Then the only necessary changes for it to work with stdenv.mkDerivation would be the inclusion of installFlags = [ "PREFIX=$(out)" ]; to communicate where the package should be installed with nix.

Unique qualities of Nixpkgs’ Stdenv

Wrapped C Compiler

The C compiler accessible through stdenv.cc is not the raw compiler binary—it’s a shell script wrapper. This wrapper is one of the most important features of the Nix build system and handles several critical tasks that would otherwise require manual configuration.

Why the wrapper exists

Traditional Linux distributions rely on hardcoded system paths:

  • Headers in /usr/include
  • Libraries in /usr/lib and /lib
  • The C library and dynamic linker at known system locations

NixOS cannot use these conventions because:

  1. Isolation: Each package lives in its own /nix/store/<hash>-name directory
  2. Reproducibility: Dependencies must be explicitly declared, not implicitly found
  3. Multiple versions: Different package versions coexist without conflicts
  4. No global state: There is no /usr to rely on

Without the wrapper, you would need to manually specify include and library paths for every dependency in every package. The wrapper automates this by translating your buildInputs declarations into the appropriate compiler and linker flags.

What the wrapper does

The compiler wrapper (implemented in pkgs/build-support/cc-wrapper/) performs several automatic transformations:

Include path management:

  • Scans each package in buildInputs for include/ directories
  • Automatically adds -isystem flags pointing to those directories
  • Handles compiler-specific includes (e.g., GCC’s include-fixed)
  • On macOS, adds framework paths using -iframework

Library path configuration:

  • Adds -L flags for library search paths from dependencies
  • Configures RPATH using -rpath so binaries can find their dependencies at runtime
  • Sets -B flags for compiler auxiliary executables
  • Ensures executables don’t need LD_LIBRARY_PATH to find libraries

Security hardening flags: The wrapper automatically enables several security features (unless explicitly disabled):

  • fortify / fortify3: Memory corruption protection (-D_FORTIFY_SOURCE=2 or =3)
  • stackprotector: Stack smashing detection (-fstack-protector-strong)
  • pic: Position-independent code (-fPIC)
  • format: Format string protection (-Wformat -Werror=format-security)
  • strictoverflow: Overflow behavior control
  • trivialautovarinit: Auto-variable initialization to detect uninitialized memory
  • Additional hardening on supported platforms (stack clash protection, control flow integrity, etc.)
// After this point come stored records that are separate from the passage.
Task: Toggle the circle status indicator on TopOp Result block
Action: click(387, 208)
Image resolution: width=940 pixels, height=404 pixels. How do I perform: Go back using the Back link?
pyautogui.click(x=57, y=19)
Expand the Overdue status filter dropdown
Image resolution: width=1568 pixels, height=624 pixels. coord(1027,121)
To disable specific hardening features:

stdenv.mkDerivation {
  pname = "example";
  version = "1.0";

  hardeningDisable = [ "fortify" "stackprotector" ];
}

Cross-compilation support: The wrapper handles different platform types through a role-based system:

  • Build platform: Where compilation happens
  • Host platform: Where the built code will run
  • Target platform: What platform a compiler generates code for (for compilers themselves)
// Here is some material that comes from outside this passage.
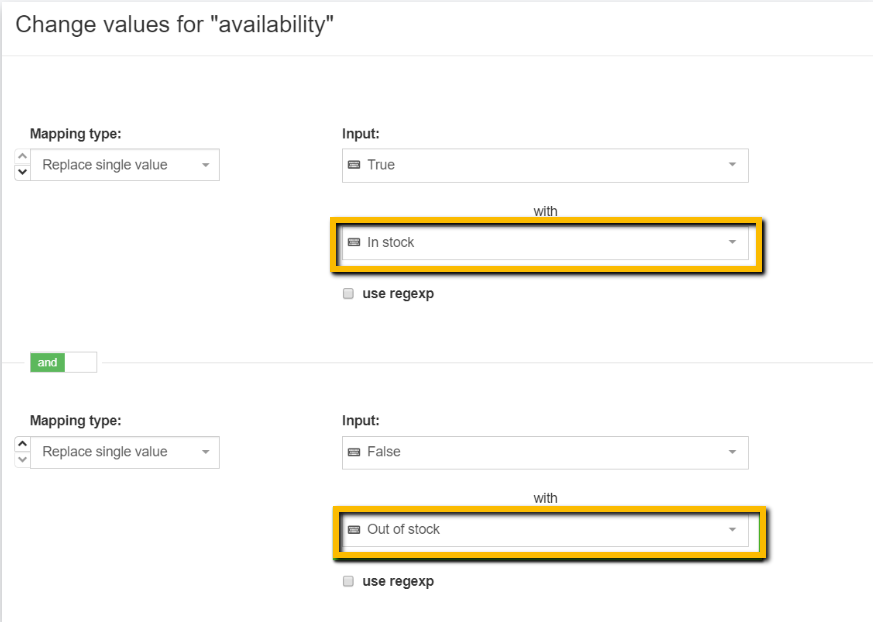Expand the Out of stock dropdown arrow
The height and width of the screenshot is (622, 873).
(732, 530)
This allows the same wrapper infrastructure to work for native builds and cross-compilation.

Key environment variables

The wrapper uses several environment variables to communicate with the compiler:

NIX_CFLAGS_COMPILE: Compiler flags automatically prepended to every compilation command. Populated with -isystem flags for include directories.

# Example value:
NIX_CFLAGS_COMPILE="-isystem /nix/store/...-zlib-1.2.11-dev/include -isystem /nix/store/...-openssl-3.0.0-dev/include"

Note: -isystem works similarly to tradtiional -I argument, but the paths are appended rather than prepended to the search path.

Platform-specific variants exist for cross-compilation:

  • NIX_CFLAGS_COMPILE_FOR_BUILD: Build platform
  • NIX_CFLAGS_COMPILE: Host platform (default)
  • NIX_CFLAGS_COMPILE_FOR_TARGET: Target platform

NIX_LDFLAGS: Linker flags for finding libraries and setting runtime paths.

# Example value:
NIX_LDFLAGS="-L/nix/store/...-zlib-1.2.11/lib -rpath /nix/store/...-zlib-1.2.11/lib"

NIX_HARDENING_ENABLE: Space-separated list of enabled hardening features.

# Default value:
NIX_HARDENING_ENABLE="fortify stackprotector pic strictoverflow format"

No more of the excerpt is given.